Vervolg de onderstaande tekst over de uitspraak van de rechtbank Rotterdam inzake het Hof van Discipline, aansluitend op de laatste zin ervan.

> **Documentfragment**:
- - - -
De rechtbank heeft in haar overwegingen verwezen naar relevante artikelen uit de Awb en de Advocatenwet, en heeft geconcludeerd dat de beslissing van het Hof van Discipline niet kan worden aangemerkt als een besluit in de zin van artikel 1:3 van de Awb. Eiser heeft tijdens de zitting zijn standpunt toegelicht, maar de rechtbank heeft dit niet kunnen volgen. De rechtbank heeft ook opgemerkt dat het hier gaat om een beslissing in hoogste instantie, waardoor zij niet in staat was om te verwijzen naar een andere bevoegde instantie.

De uitspraak is gedaan door een enkelvoudige kamer voor bestuursrechtelijke zaken, en de rechtbank heeft de mogelijkheid voor hoger beroep bij de Afdeling bestuursrechtspraak van de Raad van State vermeld. De termijn voor het indienen van een beroepschrift bedraagt zes weken na verzending van het afschrift van de uitspraak.

Uitspraak

RECHTBANK TE ROTTERDAM
Enkelvoudige kamer voor bestuursrechtelijke zaken
Reg.nr.: WET 04/1195-ZWI
Proces-verbaal mondelinge uitspraak
gedaan op 22 februari 2005
in het geding tussen
[a], wonende te [b], eiser,
en
het Hof van Discipline, verweerder.
Het onderzoek ter zitting heeft plaatsgevonden op 22 februari 2005. Eiser was aanwezig. Verweerder is met kennisgeving niet verschenen. Na de sluiting van het onderzoek ter zitting op 22 februari 2005 heeft de rechtbank onmiddellijk mondeling uitspraak gedaan. De beslissing en de gronden van de beslissing luiden als volgt:
Beslissing
De rechtbank,
recht doende:
verklaart zich onbevoegd.
Gronden
Eiser heeft de Deken van de Orde van Advocaten in het arrondissement Amsterdam verzocht om toewijzing van een procureur. De Deken van de Orde van Advocaten heeft bij het primaire besluit van 24 september 2003 eisers verzoek om aanwijzing van een procureur afgewezen. Het Hof van Discipline heeft bij beslissing van 12 maart 2004 (no 3951) het beklag van eiser ongegrond verklaard. Eiser heeft vervolgens beroep ingesteld bij deze rechtbank.
De rechtbank heeft zich - gelet op artikel 8:1 van de Algemene wet bestuursrecht (hierna: Awb) - primair gesteld gezien voor de vraag of zij bevoegd is kennis te nemen van het onderhavige geschil. Bij de beantwoording van deze vraag is van belang of er sprake is van een besluit van een bestuursorgaan in de zin van artikel 1:3 van de Awb.
De rechtbank heeft eiser gelet op het voorgaande tijdens de behandeling ter zitting in de gelegenheid gesteld om aan te geven waarom hij van mening is dat het Hof van Discipline een bestuursorgaan is in de zin van artikel 1:1 tweede lid, onder c, van de Awb.
- - - -
> **Inhoud gegevensset**:
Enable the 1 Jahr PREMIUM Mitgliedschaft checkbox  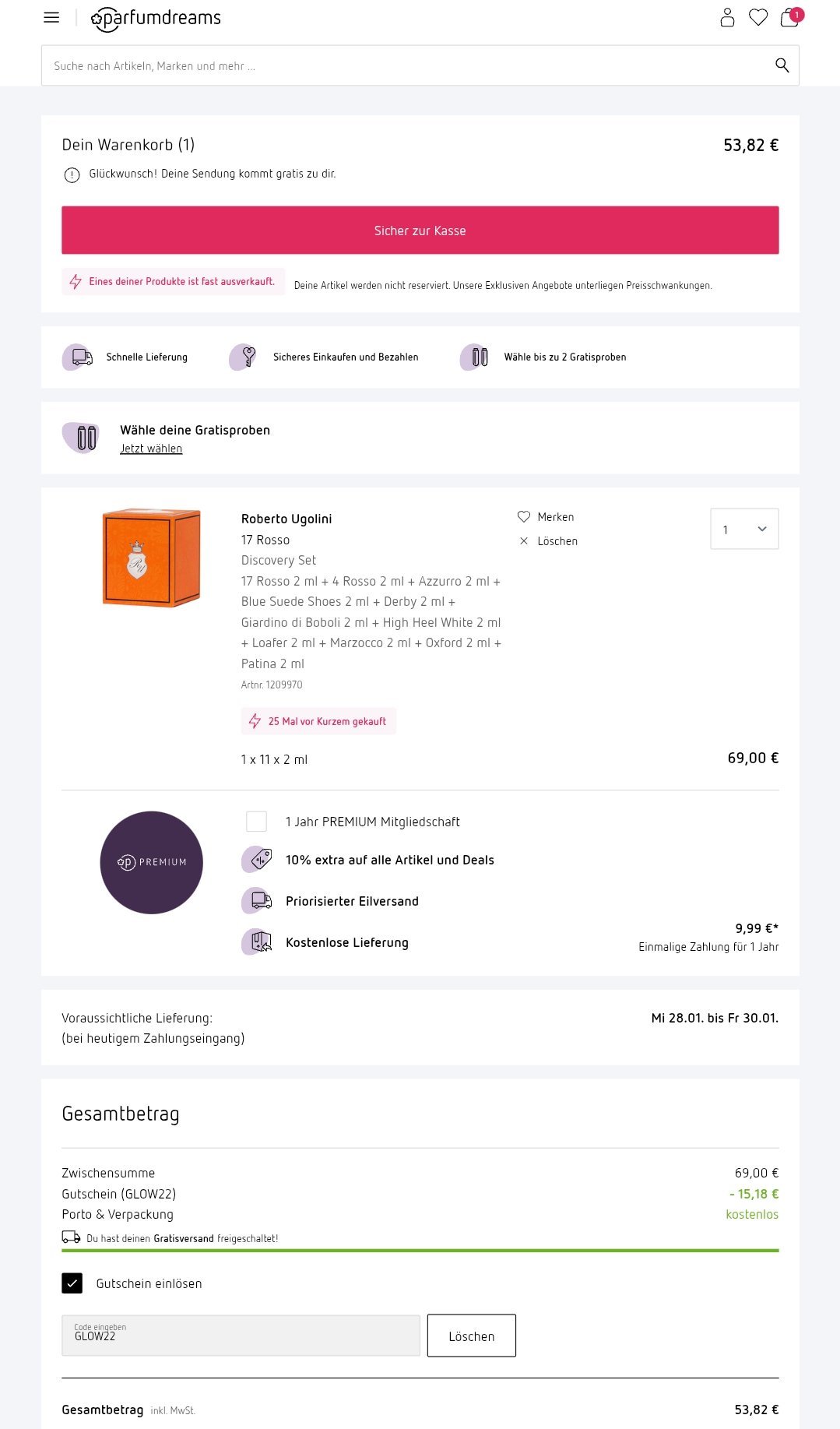tap(256, 822)
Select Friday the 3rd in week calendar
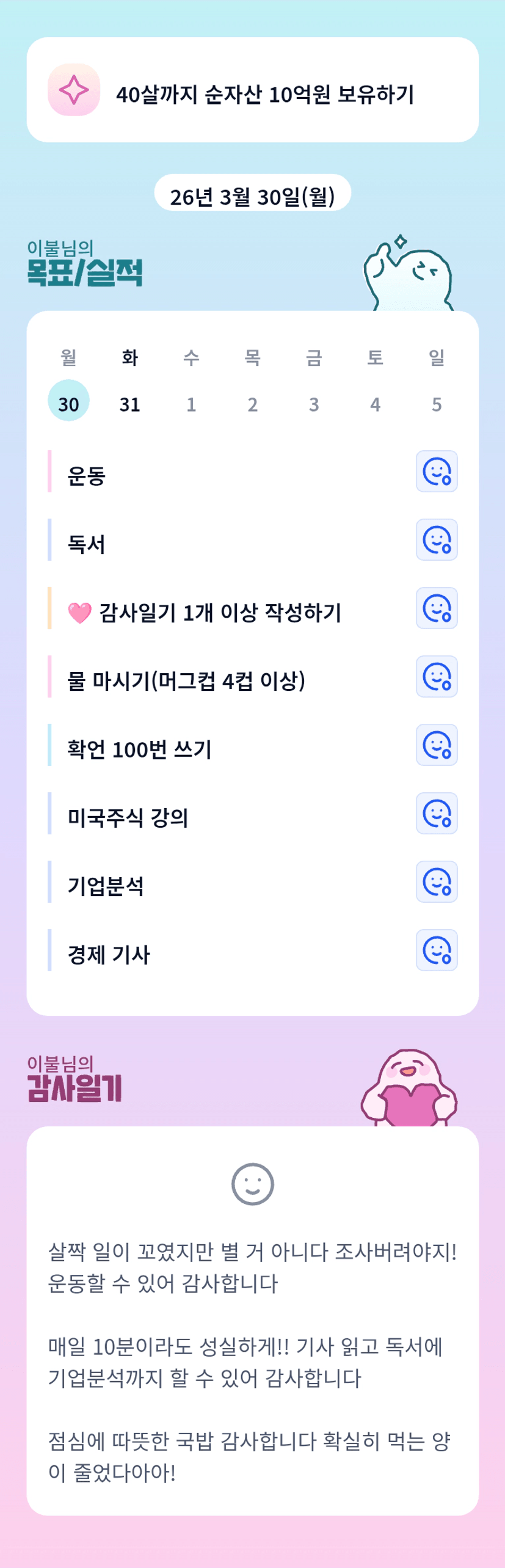The height and width of the screenshot is (1568, 505). coord(314,404)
- - - -
> **Antwoord op opdracht**:
Eiser heeft tijdens de behandeling ter zitting aangevoerd dat het Hof van Discipline een soort administratief beroepsorgaan is en geen rechterlijke instantie. Dat het Hof van Discipline geen rechterlijke instantie is volgt uit de wet. Het Hof van Discipline is namelijk alleen voor advocaten in tuchtzaken de hoogste instantie. Bij andere zaken kan men terecht bij de bestuursrechter. Gezien het voorgaande kan het Hof van Discipline volgens eiser aangemerkt worden als een bestuursorgaan. Eiser heeft tevens aangevoerd dat hij problemen heeft met de samenstelling van het Hof van Discipline nu hierin ook advocaten zitting hebben, welke een eigen belang hebben in de zaak.
De rechtbank is van oordeel dat hetgeen eiser tijdens de behandeling ter zitting heeft aangevoerd geen doel treft.
Ingevolge artikel 8:1, eerste lid, van de Awb kan een belanghebbende tegen een besluit beroep instellen bij de rechtbank.
Uit artikel 1:3 van de Awb volgt dat onder besluit wordt verstaan een schriftelijke beslissing van een bestuursorgaan, inhoudende een publiekrechtelijke rechtshandeling.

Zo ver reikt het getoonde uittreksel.